WORK INSTRUCTION:
Output the records again verbatim.

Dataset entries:
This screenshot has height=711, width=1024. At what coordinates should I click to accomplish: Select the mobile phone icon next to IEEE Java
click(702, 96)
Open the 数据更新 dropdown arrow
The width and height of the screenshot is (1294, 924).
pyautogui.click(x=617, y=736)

PROBLEM SOLUTION:
This screenshot has height=711, width=1024. At what coordinates should I click to accomplish: Select the mobile phone icon next to IEEE Java
click(702, 96)
Open the 数据更新 dropdown arrow
The width and height of the screenshot is (1294, 924).
pyautogui.click(x=617, y=736)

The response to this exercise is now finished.